In the data, find each line where the word "computer" appears and list that line.

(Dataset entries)
Content starts
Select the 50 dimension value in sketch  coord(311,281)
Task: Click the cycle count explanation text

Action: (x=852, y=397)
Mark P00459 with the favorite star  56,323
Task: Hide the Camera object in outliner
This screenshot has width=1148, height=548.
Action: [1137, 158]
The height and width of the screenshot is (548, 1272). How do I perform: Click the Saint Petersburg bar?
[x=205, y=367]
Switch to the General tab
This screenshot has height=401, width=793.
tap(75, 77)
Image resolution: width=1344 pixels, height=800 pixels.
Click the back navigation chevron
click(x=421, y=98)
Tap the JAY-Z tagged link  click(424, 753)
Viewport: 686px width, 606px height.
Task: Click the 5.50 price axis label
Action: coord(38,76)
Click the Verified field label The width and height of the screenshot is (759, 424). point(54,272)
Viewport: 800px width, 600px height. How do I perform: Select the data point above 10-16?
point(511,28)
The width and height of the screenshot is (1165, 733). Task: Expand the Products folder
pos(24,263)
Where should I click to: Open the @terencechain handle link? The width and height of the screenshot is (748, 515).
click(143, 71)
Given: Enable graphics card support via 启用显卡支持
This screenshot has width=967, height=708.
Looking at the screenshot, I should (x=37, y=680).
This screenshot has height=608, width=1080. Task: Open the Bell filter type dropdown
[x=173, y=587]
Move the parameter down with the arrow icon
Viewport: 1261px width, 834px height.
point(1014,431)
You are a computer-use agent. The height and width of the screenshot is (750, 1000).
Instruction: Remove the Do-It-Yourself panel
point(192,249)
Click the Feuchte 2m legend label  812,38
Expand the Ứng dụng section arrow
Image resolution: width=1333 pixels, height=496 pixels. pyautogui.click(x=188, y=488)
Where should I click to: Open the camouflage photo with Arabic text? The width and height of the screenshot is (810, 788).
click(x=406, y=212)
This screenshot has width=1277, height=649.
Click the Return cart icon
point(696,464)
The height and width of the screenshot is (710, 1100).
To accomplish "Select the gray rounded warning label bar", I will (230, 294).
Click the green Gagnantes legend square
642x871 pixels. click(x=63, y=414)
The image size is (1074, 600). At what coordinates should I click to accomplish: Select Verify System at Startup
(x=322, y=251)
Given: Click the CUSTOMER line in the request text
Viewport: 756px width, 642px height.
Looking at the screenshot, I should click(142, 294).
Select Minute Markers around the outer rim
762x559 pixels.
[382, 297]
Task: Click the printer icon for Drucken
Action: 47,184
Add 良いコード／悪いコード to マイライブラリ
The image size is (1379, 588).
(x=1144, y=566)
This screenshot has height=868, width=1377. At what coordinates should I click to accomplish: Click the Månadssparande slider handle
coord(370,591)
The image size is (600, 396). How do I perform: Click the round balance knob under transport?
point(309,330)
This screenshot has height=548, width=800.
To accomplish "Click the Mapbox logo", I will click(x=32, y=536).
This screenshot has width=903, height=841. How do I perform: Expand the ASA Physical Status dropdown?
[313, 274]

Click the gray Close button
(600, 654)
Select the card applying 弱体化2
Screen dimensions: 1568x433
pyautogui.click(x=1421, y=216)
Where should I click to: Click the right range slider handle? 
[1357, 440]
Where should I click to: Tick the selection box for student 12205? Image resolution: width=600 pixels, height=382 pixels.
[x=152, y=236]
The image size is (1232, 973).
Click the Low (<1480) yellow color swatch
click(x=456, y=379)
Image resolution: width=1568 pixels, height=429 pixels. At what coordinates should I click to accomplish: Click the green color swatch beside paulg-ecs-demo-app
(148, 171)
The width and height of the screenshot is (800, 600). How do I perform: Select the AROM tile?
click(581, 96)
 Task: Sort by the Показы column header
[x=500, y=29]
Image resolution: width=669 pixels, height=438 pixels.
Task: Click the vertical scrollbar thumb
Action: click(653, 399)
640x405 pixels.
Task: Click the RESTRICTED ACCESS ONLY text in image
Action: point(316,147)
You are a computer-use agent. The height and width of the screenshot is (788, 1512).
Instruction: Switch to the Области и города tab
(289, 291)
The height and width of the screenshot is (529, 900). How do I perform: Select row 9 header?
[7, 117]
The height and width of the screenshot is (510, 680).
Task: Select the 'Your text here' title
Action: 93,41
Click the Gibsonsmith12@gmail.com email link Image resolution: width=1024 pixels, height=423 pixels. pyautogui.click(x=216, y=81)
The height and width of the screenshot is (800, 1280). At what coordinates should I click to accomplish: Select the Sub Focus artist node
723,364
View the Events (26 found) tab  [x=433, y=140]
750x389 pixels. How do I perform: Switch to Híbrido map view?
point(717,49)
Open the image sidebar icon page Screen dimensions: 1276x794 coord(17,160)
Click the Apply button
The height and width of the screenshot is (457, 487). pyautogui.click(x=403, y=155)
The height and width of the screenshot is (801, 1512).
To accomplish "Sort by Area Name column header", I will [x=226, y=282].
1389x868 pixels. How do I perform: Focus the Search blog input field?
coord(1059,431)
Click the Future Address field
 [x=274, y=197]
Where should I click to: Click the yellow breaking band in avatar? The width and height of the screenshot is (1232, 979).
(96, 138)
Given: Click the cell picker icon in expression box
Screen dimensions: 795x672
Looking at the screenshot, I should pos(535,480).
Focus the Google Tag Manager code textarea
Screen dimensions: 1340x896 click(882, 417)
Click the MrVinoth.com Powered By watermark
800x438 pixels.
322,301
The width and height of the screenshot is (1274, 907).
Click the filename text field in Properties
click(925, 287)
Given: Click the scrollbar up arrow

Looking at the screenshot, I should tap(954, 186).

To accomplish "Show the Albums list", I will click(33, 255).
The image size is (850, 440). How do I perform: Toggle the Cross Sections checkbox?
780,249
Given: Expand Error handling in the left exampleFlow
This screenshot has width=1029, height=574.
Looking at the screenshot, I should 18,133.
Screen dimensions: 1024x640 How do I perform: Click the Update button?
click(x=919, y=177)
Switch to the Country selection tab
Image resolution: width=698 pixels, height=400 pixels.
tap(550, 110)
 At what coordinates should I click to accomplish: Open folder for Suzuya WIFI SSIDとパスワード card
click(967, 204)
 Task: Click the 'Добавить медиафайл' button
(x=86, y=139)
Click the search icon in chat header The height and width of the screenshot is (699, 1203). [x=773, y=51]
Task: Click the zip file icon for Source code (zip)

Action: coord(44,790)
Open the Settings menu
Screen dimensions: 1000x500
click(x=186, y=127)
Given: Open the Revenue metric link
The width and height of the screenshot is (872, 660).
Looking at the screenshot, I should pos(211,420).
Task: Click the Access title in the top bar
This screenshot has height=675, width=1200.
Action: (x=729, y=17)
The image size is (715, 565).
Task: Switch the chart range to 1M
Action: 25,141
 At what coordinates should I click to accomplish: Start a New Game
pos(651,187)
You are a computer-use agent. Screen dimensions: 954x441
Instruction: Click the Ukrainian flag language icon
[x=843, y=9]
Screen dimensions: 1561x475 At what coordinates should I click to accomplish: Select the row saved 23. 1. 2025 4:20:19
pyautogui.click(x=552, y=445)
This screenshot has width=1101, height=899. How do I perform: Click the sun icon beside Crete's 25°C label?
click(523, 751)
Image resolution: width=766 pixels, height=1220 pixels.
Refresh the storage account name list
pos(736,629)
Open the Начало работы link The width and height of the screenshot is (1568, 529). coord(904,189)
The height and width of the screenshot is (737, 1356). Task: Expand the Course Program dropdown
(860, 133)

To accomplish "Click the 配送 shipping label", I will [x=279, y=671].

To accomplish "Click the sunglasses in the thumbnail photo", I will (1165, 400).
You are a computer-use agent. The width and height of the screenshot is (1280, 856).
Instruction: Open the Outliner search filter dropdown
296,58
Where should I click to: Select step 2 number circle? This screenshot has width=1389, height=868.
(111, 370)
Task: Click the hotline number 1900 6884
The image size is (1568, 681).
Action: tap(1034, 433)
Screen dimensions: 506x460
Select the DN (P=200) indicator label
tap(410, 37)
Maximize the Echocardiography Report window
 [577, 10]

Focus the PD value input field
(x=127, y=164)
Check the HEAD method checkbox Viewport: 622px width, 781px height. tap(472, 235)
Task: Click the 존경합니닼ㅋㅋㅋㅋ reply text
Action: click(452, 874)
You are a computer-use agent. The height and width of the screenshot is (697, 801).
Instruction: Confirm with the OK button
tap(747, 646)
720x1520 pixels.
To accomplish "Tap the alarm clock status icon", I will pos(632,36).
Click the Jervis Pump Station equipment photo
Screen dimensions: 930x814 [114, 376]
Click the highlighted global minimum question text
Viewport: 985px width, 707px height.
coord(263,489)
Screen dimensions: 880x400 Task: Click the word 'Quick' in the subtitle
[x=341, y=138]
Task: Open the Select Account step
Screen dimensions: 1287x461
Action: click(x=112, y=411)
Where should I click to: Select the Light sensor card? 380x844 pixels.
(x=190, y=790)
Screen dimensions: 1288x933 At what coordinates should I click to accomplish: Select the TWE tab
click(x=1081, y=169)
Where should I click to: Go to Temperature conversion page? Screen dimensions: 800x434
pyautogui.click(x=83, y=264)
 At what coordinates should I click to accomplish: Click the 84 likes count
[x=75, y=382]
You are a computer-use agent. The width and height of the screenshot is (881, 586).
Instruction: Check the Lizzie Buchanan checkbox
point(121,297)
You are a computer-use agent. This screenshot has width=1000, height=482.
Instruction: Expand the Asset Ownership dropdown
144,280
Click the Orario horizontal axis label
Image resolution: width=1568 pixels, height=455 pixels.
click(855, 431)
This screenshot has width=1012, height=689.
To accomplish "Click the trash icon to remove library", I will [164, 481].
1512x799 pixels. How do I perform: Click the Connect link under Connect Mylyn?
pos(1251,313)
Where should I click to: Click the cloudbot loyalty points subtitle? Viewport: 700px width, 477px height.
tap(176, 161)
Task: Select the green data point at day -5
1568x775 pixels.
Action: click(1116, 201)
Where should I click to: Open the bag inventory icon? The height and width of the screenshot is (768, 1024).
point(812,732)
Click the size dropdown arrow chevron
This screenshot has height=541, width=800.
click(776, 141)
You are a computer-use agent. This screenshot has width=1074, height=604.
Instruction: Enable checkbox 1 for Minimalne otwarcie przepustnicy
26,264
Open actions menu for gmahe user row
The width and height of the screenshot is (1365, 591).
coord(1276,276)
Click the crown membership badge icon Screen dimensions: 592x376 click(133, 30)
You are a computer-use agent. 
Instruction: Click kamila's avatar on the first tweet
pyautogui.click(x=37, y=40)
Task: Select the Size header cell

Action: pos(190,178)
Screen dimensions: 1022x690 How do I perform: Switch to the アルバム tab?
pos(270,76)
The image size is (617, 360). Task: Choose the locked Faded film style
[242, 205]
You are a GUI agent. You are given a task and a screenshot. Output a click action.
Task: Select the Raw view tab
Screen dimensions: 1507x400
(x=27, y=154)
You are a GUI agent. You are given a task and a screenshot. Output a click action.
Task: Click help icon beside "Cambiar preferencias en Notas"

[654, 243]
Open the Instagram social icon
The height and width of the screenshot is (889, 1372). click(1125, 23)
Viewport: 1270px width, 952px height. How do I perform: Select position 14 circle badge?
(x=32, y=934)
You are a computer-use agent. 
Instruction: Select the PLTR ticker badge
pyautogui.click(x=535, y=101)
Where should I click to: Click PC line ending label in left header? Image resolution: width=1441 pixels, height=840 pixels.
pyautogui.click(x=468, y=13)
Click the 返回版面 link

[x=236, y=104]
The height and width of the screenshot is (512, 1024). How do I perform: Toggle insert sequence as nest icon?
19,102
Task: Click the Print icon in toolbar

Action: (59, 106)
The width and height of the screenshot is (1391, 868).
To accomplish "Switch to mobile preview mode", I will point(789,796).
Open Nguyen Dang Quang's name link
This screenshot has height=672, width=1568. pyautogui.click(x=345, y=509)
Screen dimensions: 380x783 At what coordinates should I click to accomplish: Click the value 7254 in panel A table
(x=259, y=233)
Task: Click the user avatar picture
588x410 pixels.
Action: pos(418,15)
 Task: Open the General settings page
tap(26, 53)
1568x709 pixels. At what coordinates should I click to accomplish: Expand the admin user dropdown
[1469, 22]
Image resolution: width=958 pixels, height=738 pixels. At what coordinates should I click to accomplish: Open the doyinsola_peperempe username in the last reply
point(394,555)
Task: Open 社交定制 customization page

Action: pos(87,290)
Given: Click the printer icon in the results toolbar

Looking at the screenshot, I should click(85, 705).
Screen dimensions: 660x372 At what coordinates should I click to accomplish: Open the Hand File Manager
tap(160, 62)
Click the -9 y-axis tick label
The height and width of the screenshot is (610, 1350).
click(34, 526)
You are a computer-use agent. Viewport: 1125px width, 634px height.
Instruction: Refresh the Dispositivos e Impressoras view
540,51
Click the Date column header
Content ends
OUTPUT BELOW
You are a computer-use agent. The height and width of the screenshot is (750, 1000).
You are a computer-use agent. The height and width of the screenshot is (788, 1512).
You are a computer-use agent. Screen dimensions: 954x441
You are a computer-use agent. The width and height of the screenshot is (1280, 856).
You are a computer-use agent. The height and width of the screenshot is (697, 801).
You are a computer-use agent. The width and height of the screenshot is (881, 586).
You are a computer-use agent. This screenshot has width=1000, height=482.
You are a computer-use agent. This screenshot has width=1074, height=604.
You are a computer-use agent. 
You are a computer-use agent. 
You are a computer-use agent. Viewport: 1125px width, 634px height.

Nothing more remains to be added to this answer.